History of the Portland Rose Festival

A black and white image of four horses pulling a float past hundreds of people.
Horses pull a Japanese-themed float in the 1908 Rose Festival parade. | Photo via Wikimedia Commons

Wake up and smell the roses, Portland — the city’s biggest festival of the year is almost here. The Portland Rose Festival bursts into bloom this Fri., May 27 — ushering in parades, fireworks, and century-old traditions to the City of Roses. 

We’ve already told you a bit about the city’s rose garden history, but that story is intertwined with the festival that shares a name with the fairest of flowers. Let’s jump back in time to the turn of the 20th century. 

During a speech at the Lewis and Clark Exposition in 1905, Portland Mayor Harry Lane said that the city should have an annual “festival of roses.” The idea germinated + came to fruition in 1907 with the inaugural Rose Festival.
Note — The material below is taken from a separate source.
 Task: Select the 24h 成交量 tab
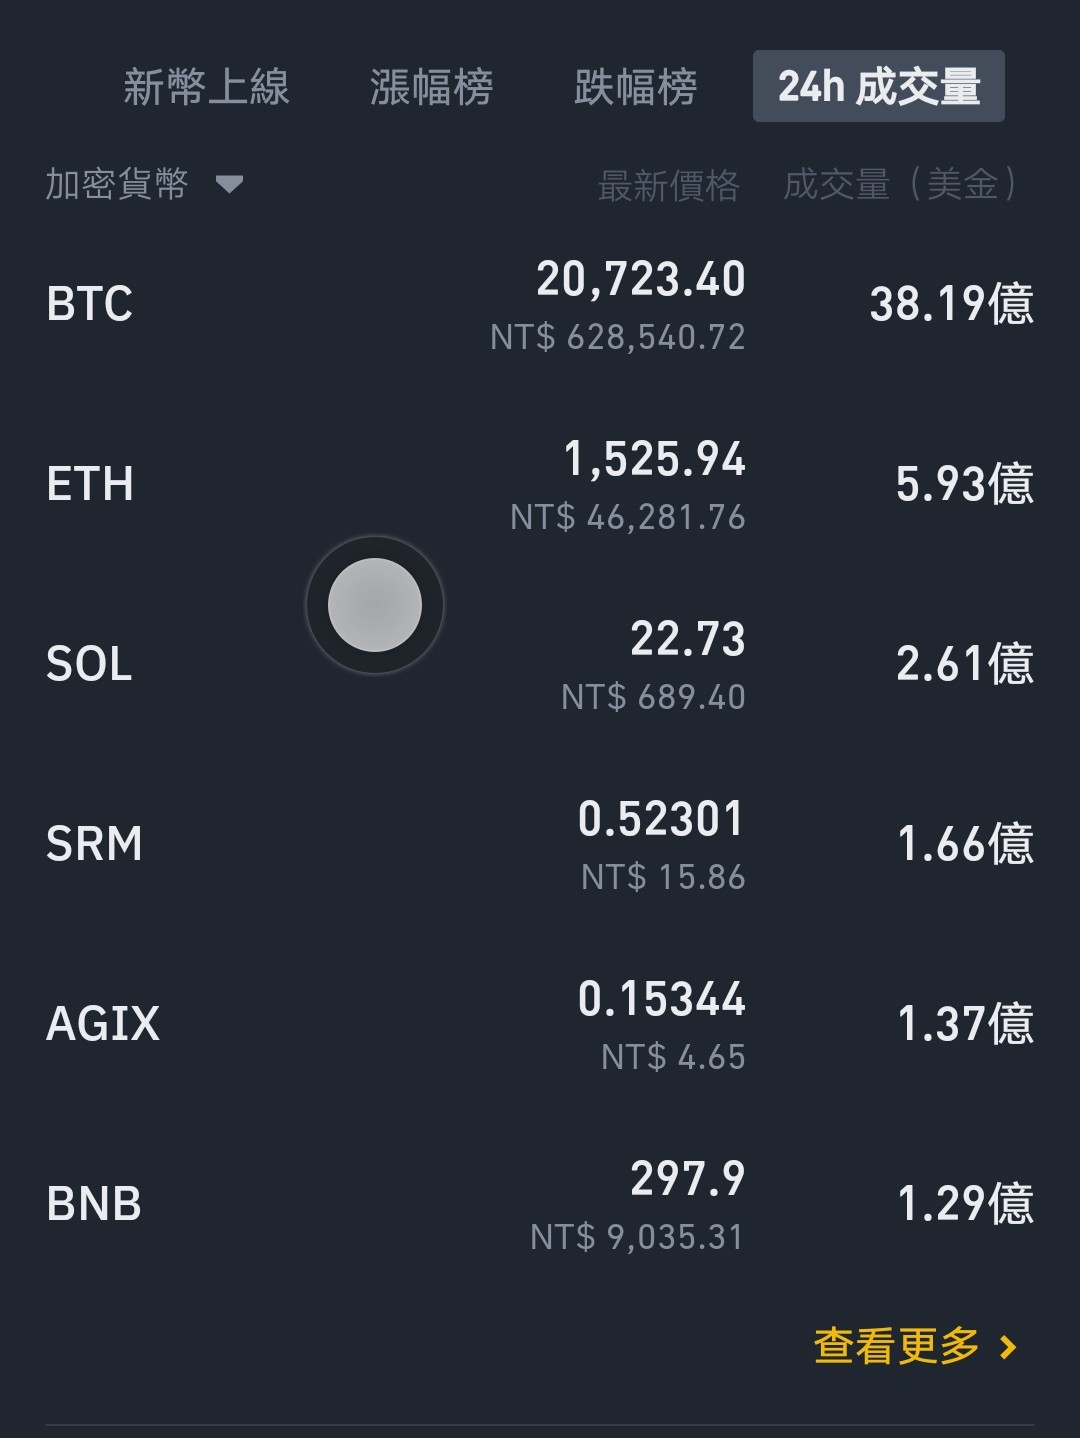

That year’s parade was a marvelous hit because it featured illuminated floats pulled by an electric trolley system at a time when electricity was still a novelty for most people. 
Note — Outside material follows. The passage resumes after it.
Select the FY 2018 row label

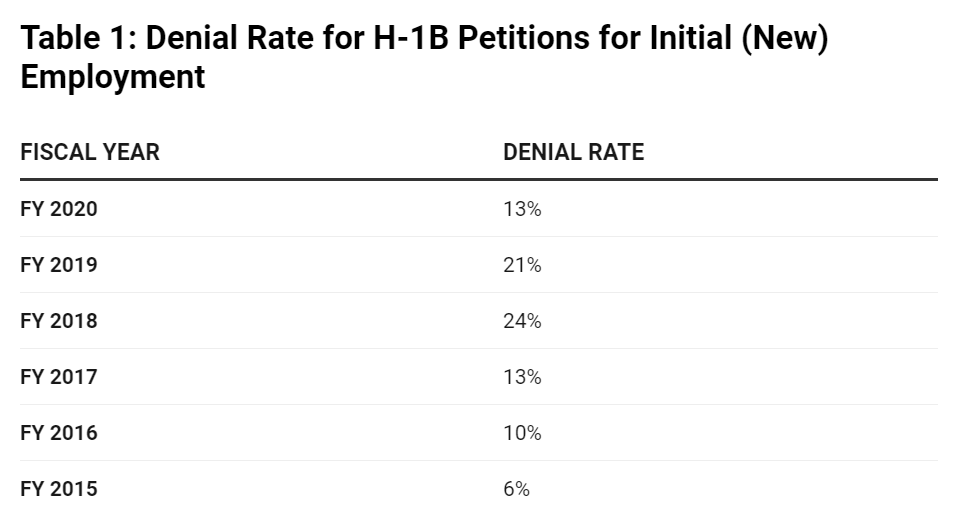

A promotional poster from 1910
A poster advertising the 1910 Portland Rose Festival. | Photo via Oregon State Archives

Pageantry dates back to that first festival, too, when Carrie Lee Chamberlain, the daughter of Oregon’s then-governor, was crowned queen. Portland even crowned some kings in the early years (one of whom rode an elephant in the parade) before — permanently — bending the knee for a queen in 1914. 

Some events from the early days of the Rose Festival have since gone to seed, like the chariot + harness races of 1909. But many of the original traditions remain: the electric parade is now the Starlight Parade, the Grand Floral Parade is still the signature event, and local queens still reign — but now they hail from local high schools. 

In its long history, the Rose Festival has only been canceled a few times over war worries, construction conflicts, and most recently, COVID-19. All of the events will return in 2022 after a two-year hiatus, and we can’t wait to see the city in full bloom once more.